Saved entries:
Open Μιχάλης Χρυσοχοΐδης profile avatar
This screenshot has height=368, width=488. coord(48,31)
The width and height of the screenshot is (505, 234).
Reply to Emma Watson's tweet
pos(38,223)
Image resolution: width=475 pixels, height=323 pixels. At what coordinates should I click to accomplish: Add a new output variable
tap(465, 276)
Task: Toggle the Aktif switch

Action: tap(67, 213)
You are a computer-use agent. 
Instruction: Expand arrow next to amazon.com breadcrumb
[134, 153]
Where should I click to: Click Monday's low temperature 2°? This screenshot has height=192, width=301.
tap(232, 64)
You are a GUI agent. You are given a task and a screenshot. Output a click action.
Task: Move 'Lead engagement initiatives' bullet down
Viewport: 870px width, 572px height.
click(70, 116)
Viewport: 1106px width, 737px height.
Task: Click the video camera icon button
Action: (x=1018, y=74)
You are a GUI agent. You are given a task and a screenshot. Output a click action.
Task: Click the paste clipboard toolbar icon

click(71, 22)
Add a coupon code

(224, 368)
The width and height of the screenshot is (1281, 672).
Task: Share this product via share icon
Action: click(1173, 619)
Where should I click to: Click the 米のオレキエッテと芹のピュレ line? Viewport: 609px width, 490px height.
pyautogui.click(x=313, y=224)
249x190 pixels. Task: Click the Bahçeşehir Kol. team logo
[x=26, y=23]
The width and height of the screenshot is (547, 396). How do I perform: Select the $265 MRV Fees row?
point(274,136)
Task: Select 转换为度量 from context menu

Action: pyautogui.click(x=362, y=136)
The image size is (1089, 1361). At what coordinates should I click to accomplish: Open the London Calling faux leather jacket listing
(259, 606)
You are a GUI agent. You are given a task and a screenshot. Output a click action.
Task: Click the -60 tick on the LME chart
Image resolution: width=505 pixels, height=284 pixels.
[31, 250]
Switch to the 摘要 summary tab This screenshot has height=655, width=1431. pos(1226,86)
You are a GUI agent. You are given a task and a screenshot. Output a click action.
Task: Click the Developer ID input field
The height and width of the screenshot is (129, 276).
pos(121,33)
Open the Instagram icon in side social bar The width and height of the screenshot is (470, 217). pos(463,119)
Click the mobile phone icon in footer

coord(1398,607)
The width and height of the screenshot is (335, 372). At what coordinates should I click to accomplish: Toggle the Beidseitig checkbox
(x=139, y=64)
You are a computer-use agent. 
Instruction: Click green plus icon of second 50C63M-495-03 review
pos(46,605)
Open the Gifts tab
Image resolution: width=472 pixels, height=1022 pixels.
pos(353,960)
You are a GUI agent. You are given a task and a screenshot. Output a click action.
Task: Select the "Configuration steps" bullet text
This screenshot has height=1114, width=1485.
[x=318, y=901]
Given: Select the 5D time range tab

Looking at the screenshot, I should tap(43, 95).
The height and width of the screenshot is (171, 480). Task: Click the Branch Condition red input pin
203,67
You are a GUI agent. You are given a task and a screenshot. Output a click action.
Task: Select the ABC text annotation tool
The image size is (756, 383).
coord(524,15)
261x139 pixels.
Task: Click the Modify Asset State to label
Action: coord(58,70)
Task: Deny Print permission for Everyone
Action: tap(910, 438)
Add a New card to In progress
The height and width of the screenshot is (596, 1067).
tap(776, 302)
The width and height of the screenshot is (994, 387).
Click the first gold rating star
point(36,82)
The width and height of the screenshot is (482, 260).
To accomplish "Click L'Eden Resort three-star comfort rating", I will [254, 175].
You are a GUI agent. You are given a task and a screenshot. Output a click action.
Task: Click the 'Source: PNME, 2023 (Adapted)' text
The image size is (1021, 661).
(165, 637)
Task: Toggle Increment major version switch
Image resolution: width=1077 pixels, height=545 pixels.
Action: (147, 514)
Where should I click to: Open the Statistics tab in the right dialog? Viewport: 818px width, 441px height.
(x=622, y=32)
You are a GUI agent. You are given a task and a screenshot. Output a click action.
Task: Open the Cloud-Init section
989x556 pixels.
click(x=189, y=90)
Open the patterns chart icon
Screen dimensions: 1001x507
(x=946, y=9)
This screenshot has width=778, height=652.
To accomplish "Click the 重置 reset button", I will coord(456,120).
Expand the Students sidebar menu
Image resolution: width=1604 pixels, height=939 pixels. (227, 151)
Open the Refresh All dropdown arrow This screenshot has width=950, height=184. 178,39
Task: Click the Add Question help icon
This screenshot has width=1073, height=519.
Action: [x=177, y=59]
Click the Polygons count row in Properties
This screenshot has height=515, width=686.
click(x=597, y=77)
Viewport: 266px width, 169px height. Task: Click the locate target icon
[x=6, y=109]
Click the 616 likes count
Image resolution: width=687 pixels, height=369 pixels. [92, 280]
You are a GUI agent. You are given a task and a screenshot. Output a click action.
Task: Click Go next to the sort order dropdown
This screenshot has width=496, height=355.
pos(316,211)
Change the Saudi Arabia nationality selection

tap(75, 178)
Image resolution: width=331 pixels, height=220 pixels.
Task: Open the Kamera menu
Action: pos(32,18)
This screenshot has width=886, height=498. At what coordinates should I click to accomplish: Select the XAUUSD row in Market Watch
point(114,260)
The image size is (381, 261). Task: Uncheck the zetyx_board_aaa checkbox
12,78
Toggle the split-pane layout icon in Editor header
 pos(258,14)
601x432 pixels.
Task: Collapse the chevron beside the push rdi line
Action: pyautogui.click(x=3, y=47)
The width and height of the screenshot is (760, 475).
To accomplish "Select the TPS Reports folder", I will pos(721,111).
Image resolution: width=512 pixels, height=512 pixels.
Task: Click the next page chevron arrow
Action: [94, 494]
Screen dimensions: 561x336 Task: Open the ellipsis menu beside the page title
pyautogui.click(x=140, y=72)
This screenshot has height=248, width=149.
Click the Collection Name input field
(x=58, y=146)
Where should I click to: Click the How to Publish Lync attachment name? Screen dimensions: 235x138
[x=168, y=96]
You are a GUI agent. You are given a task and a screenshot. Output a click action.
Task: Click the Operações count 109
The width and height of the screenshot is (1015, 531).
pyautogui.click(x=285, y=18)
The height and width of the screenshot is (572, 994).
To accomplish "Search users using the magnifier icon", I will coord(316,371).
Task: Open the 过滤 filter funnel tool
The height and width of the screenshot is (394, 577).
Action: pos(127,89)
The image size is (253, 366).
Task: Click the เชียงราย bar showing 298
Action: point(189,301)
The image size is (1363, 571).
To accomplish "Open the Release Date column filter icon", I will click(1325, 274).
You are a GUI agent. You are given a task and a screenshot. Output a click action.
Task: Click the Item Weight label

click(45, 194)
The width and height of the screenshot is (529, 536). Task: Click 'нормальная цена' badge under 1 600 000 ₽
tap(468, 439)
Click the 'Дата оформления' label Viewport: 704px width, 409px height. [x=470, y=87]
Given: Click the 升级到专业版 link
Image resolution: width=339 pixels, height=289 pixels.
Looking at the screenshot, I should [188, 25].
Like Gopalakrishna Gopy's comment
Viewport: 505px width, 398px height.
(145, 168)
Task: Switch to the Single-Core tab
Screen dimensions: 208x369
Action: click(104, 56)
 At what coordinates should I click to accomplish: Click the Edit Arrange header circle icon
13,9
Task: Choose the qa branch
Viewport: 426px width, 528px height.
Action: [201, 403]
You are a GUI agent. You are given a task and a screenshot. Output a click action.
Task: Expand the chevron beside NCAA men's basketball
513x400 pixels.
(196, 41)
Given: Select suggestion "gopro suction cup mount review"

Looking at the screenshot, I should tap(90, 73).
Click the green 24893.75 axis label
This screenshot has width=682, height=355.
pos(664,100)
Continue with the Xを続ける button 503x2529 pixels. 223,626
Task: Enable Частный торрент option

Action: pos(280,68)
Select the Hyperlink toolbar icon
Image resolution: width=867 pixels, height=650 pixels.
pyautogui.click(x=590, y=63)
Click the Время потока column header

▸ THE TASK:
All that should be written out is the stretch of lines above between the one holding "Task: Select the ABC text annotation tool" and the one holding "The width and height of the screenshot is (994, 387).", inclusive, exactly as given.

▸ EXERCISE OUTPUT:
Task: Select the ABC text annotation tool
The image size is (756, 383).
coord(524,15)
261x139 pixels.
Task: Click the Modify Asset State to label
Action: coord(58,70)
Task: Deny Print permission for Everyone
Action: tap(910, 438)
Add a New card to In progress
The height and width of the screenshot is (596, 1067).
tap(776, 302)
The width and height of the screenshot is (994, 387).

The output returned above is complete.